---- Items
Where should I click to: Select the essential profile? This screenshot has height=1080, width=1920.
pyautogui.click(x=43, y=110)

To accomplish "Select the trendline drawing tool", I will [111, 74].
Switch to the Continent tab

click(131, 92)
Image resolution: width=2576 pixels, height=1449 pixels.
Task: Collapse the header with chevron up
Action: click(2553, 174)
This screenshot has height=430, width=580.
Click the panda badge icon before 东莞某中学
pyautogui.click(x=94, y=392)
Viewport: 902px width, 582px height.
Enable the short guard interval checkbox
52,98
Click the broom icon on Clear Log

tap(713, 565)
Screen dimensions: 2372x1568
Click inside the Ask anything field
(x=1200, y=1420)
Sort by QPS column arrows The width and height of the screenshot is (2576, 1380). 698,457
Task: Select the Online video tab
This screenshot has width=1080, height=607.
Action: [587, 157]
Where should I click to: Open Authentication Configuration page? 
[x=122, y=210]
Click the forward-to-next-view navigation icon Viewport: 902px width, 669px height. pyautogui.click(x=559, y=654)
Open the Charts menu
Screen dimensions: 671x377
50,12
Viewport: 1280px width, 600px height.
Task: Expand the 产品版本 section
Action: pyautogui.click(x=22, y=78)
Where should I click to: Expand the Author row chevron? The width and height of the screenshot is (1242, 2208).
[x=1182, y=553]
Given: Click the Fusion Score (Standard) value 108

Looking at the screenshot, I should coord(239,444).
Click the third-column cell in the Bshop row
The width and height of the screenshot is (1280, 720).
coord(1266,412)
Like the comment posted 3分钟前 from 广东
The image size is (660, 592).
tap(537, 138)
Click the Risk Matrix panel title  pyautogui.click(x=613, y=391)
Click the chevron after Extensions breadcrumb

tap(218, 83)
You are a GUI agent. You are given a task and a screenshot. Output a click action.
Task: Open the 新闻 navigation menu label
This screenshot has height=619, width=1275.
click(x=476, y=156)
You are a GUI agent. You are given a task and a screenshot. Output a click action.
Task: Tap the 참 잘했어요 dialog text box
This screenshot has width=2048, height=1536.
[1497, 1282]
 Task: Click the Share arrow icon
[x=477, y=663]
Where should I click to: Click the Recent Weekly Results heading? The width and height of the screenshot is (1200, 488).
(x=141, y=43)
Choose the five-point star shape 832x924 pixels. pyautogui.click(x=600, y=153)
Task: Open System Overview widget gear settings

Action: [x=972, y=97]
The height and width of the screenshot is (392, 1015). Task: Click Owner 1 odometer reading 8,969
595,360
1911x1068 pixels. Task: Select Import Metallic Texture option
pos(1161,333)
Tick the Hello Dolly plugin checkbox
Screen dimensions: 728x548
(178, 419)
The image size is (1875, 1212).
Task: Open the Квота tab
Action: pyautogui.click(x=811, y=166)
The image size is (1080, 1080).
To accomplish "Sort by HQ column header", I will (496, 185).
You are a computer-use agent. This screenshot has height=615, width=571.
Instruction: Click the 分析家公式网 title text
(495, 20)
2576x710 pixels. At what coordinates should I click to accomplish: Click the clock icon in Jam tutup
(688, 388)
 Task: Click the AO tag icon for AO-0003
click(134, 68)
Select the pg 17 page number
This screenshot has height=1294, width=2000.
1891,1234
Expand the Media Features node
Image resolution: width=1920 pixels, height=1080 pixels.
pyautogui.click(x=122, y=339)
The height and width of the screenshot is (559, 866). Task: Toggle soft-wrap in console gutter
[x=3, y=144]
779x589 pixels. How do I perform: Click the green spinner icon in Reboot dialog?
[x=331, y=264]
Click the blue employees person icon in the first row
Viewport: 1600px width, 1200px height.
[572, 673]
--------
What is needed:
How many lines in the rows above contain the string "Where"? Case counts. Give only the number.

Answer to the problem:
4